Pamela
A.
Silver
Department
of
Systems
Biology,
Harvard
Medical
School
and
The
Wyss
Institute
for
Biologically
Inspired
Engineering,
Harvard
University
The engineering of Biology presents infinite opportunities for therapeutic design, diagnosis, and prevention of disease. Towards these goals, we seek to make the engineering of Biology faster, more predictable and cheaper. This ‘Synthetic Biology’ has deep practical and social consequences for the pharmaceutical as well as the commodity industry. Here, I will present concepts and experiments that begin to address how we approach these problems in a systematic way.
By one strategy, we seek to predictably engineer mammalian cells to produce novel compounds that could potentially act as new therapeutics. For example, we have developed an algorithm for biosynthesis of new steroids that could have increased specificity towards their respective targets. This has implications in treatment of inflammation and clean production of other chemicals of interest.
By a second strategy, we design chimeric proteins to act as specific therapeutics. Specificity in biologics remains one of the outstanding issues in their use. We have again developed an algorithm based on coarse grain modeling for the predictable design on new proteins. Some have been tested in animals and show the predicted effects.
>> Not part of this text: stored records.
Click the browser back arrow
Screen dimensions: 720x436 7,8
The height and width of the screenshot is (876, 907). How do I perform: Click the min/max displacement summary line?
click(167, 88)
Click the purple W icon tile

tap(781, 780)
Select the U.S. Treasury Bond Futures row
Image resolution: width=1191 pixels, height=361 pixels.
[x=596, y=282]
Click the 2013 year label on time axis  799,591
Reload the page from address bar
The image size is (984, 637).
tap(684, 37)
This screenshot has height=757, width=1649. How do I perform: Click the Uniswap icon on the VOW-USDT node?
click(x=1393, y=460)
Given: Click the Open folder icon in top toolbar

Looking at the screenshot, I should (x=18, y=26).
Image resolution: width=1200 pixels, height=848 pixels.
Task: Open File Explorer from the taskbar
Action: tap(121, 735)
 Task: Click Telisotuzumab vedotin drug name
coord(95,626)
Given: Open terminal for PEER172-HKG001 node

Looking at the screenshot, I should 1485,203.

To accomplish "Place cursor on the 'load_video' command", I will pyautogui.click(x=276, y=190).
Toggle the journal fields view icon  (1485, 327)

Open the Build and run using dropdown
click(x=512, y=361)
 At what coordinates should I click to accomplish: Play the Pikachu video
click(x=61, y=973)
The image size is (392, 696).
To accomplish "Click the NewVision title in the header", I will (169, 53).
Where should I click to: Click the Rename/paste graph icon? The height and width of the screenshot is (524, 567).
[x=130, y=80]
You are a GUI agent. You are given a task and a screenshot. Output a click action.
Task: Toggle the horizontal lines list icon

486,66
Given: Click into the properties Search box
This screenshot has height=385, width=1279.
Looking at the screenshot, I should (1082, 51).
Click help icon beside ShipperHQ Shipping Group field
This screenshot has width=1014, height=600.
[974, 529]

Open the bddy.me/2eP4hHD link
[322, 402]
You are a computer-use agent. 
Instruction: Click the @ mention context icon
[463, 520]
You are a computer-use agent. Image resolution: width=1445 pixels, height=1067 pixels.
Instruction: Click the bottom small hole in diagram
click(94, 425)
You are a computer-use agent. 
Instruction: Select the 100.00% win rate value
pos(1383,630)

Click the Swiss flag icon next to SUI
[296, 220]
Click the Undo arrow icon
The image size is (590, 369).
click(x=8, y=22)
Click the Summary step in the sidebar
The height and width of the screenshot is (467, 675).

Lastly, we engineer components of the microbiome to act as both diagnostics and therapeutics. In one example, we have engineered natural gut bacteria to record the exposure of animals to antibiotics and to count the number of cell divisions as the bacteria passes through the gut. We can engineer the same bacteria to secrete toxins that could result in localized killing of pathogens and to act in a communal manner. Taken together, these experiments have far-reaching implications for the use of biology to prevent and treat disease in the future.